#### Your assignment
Leaving out the pictures, print exactly the lines from the one holding "Instruction: Click the" to the last line of the entries below, both included, and nothing more.

(Collected data)
╭──

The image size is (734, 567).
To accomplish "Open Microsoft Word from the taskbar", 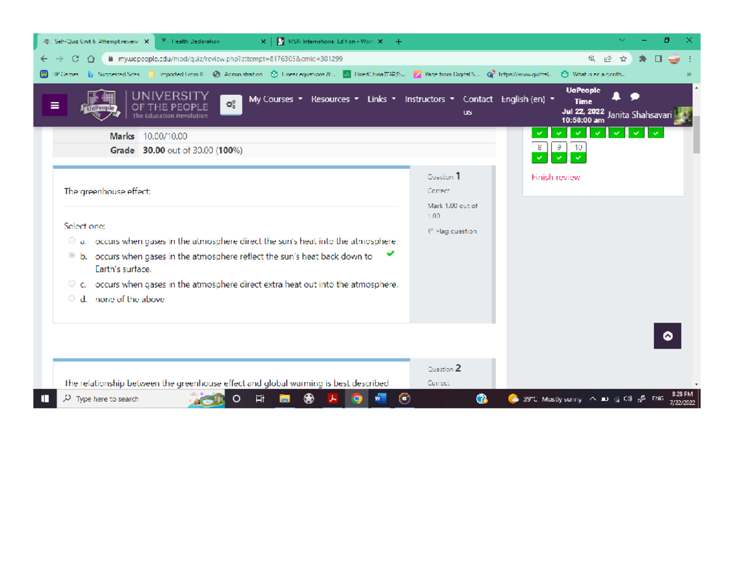I will [x=380, y=398].

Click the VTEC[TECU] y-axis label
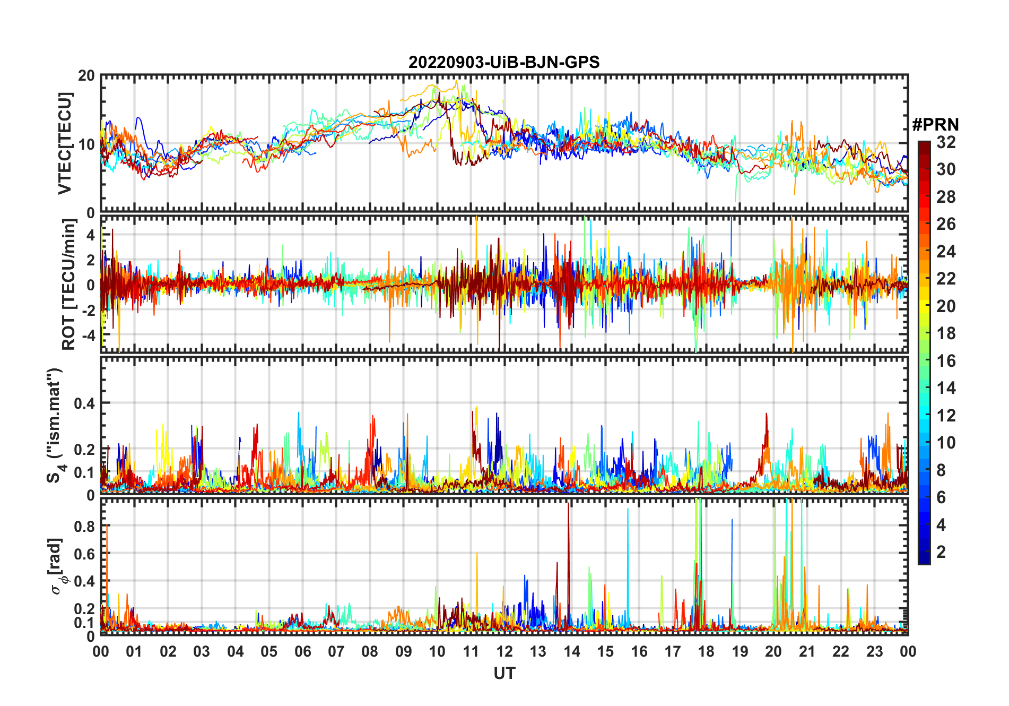(x=65, y=143)
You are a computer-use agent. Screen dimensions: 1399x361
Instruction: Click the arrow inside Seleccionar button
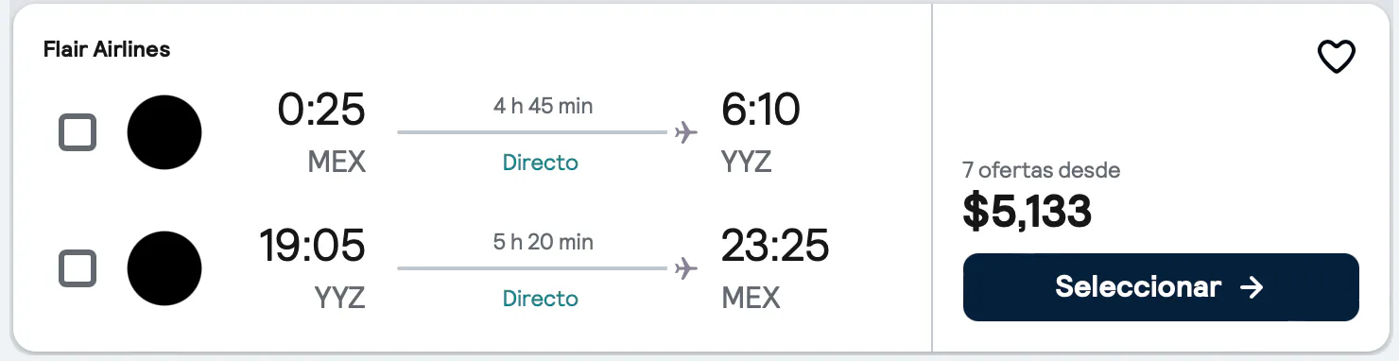(1252, 287)
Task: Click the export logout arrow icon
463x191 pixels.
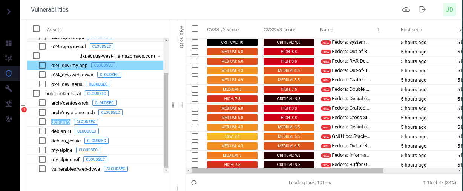Action: tap(422, 9)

╰──

#### Result
Instruction: Click the arrow inside Seleccionar button
(1252, 287)
Task: Click the export logout arrow icon
463x191 pixels.
Action: tap(422, 9)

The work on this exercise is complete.